### SOURCE PASSAGE
Project 3 - Champions League

Author

Renato Chavez

Published

May 4, 2023

getwd()

[1] "/Users/renatochavez/Documents/Montgomery College/Spring 2023/DATA110"

UEFA Champions League dataset

Source of the dataset: https://www.kaggle.com/datasets/basharalkuwaiti/champions-league-era-stats?select=AllTimeRankingByClub.csv Bashar Naji is the author who collected the information from UEFA itself (European confederation) as public domain. This information is updated yearly with every new season. This is the source from UEFA where they have this historic information as well: https://www.uefa.com/uefachampionsleague/history/

I am grateful because I was able to work with this dataset that has information about one of my passions which is soccer. This dataset contains information about the most important competition in the beautiful game when it comes to clubs. The UEFA Champions League features the best teams in Europe, and it is, after the World Cup, the greatest trophy that a footballer can aspire to. This dataset contains two categorical variables like Club and Country, and ten quantitative variables that include results of matches (wins, draws, losses), goals scored and scored against, as well as titles. Using the information of every club, I would like to answer questions regarding the title win rates and the game win rates that some teams have. Since there are many teams in this dataset, I will perform cleaning by filtering the information. Also, in order to create visualizations about the win rates, it is imperative to create new variables using the “mutate” command. Once again, this data has been collected year by year by UEFA. Each season, it can be calculated the goals, games, and more information about the teams that play in the Champions League. I will attempt to provide historical information about the teams that have participated in the Champions League throughout the years, including win rate percentages and classify them by the country they are from.

### MATERIAL PROVIDED
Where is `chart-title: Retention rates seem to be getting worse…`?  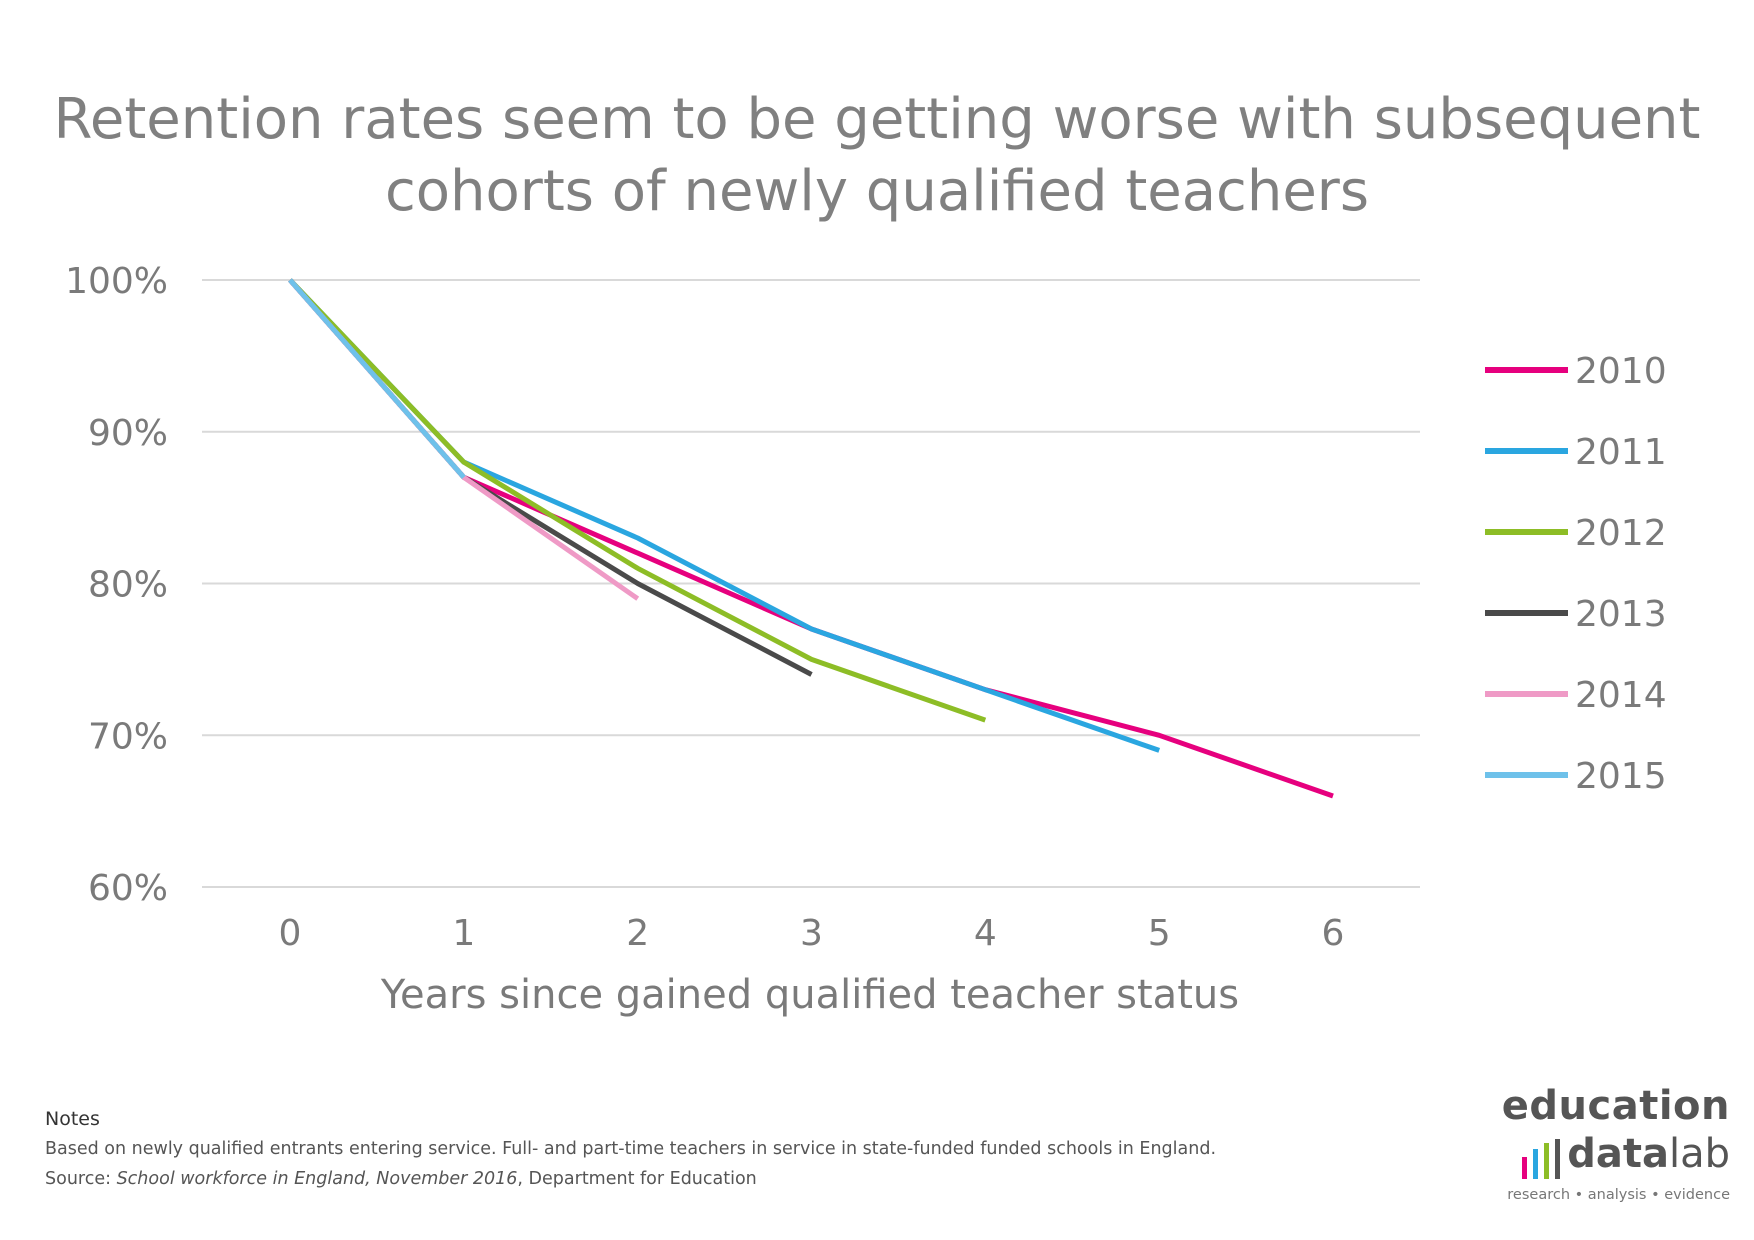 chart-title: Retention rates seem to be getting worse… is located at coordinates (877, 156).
--
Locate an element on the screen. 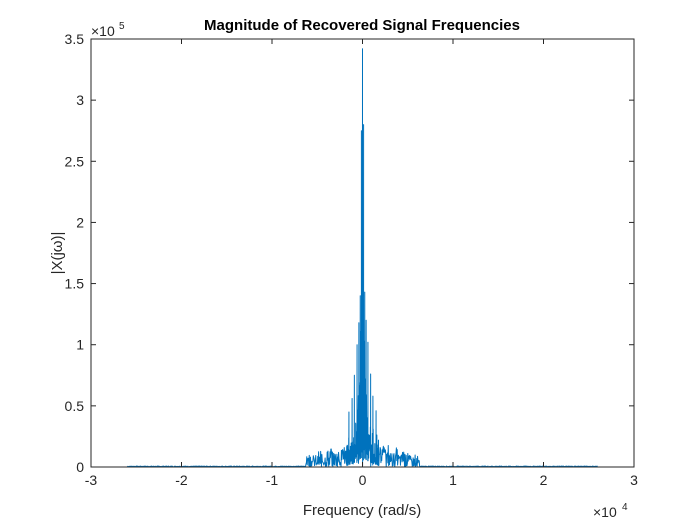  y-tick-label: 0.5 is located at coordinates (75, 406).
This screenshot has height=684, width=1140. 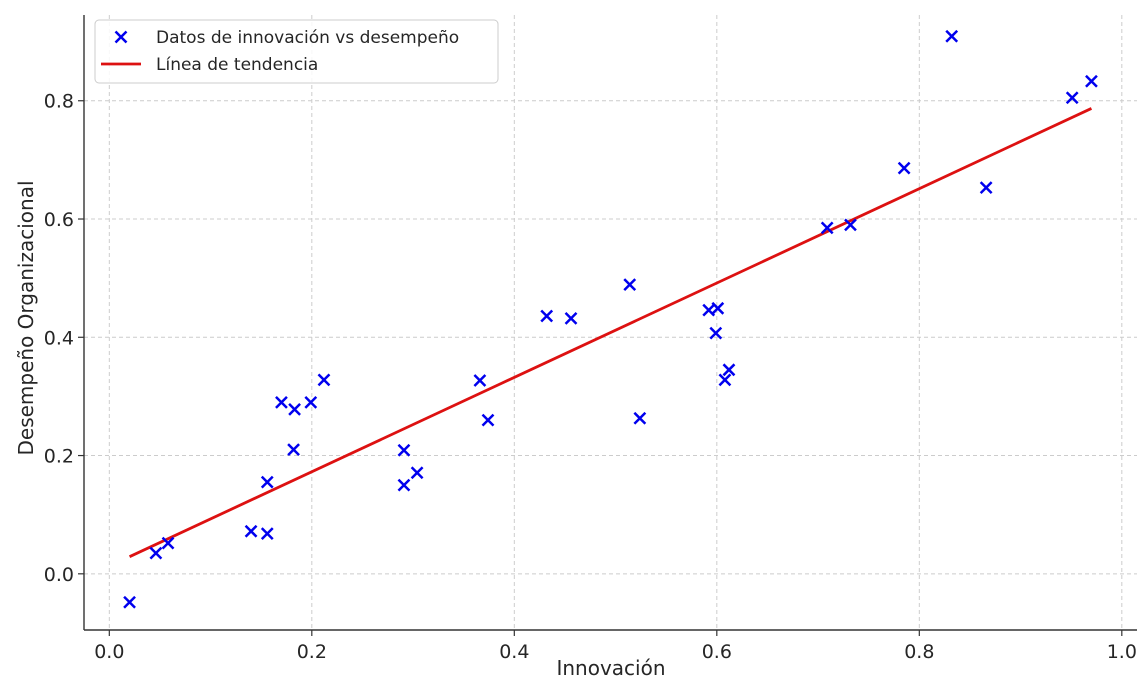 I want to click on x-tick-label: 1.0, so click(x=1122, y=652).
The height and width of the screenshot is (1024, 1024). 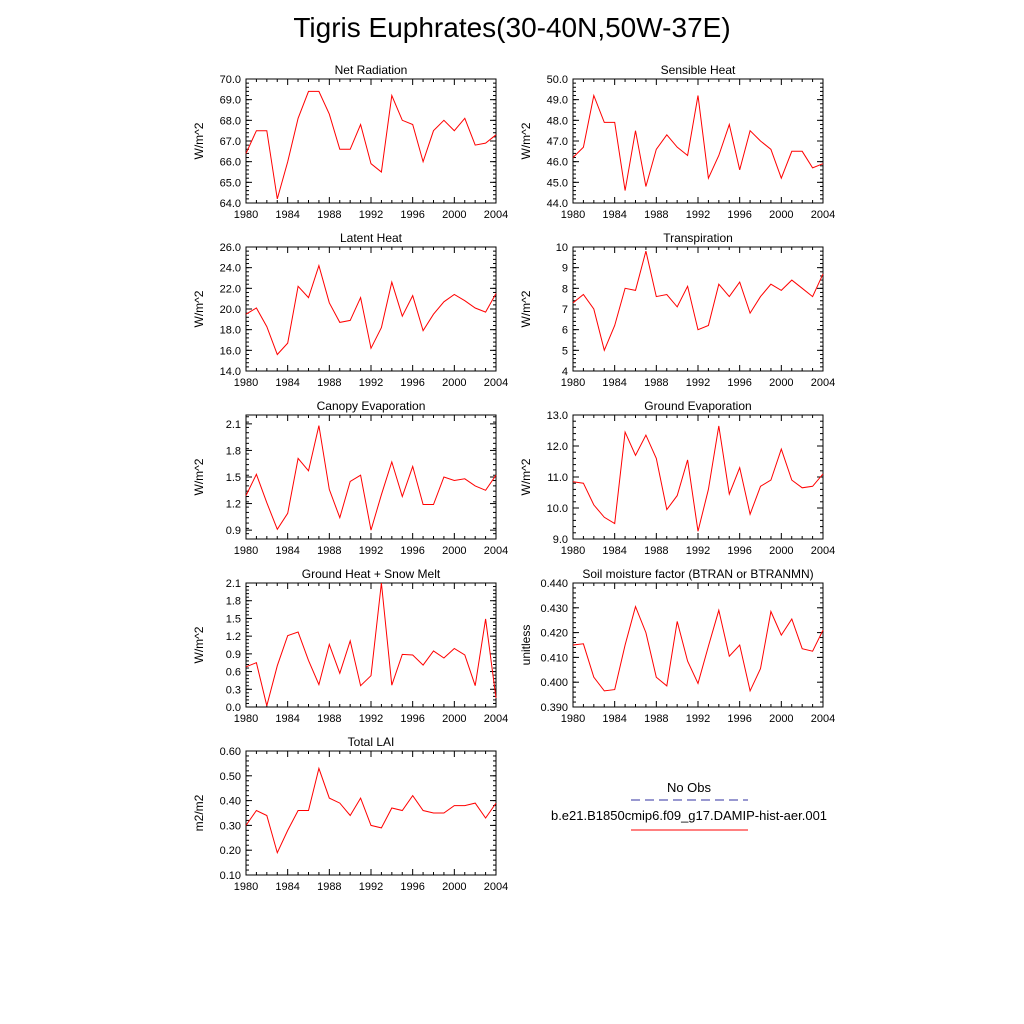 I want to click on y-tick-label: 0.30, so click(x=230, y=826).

### TASK REQUIREMENTS
Continue the Champions League project write-up from its last sentence, in the same voice.

### EXERCISE ANSWER
Why did I choose this dataset?

Like I mention before, soccer is one of my passions. I follow closely European and South American soccer because I enjoy to watch and play this beautiful game. I have had the opportunity to watch a Champions League game before in person and it is an undescribable feeling for any soccer fan. I believe that this dataset is very complete when it comes to information about the teams, and conclusions can be made based on this data. I will try to do a better job for this project when explaining because I understand that not everyone may understand the concepts that are talked about in this visualizations. Therefore, I would like to explain a few concepts to begin with. UCL is the abbreviation of UEFA Champions League which is the competition that we will be discussing. Titles refer to the number of championships that a team has won. Finally, I would like to remind everyone that the 32-team format that the Champions League is played now has not always been the same. Before, less teams used to participate in this tournament, making it different to qualify and win it.

I will start by importing the required libraries.

library(tidyverse)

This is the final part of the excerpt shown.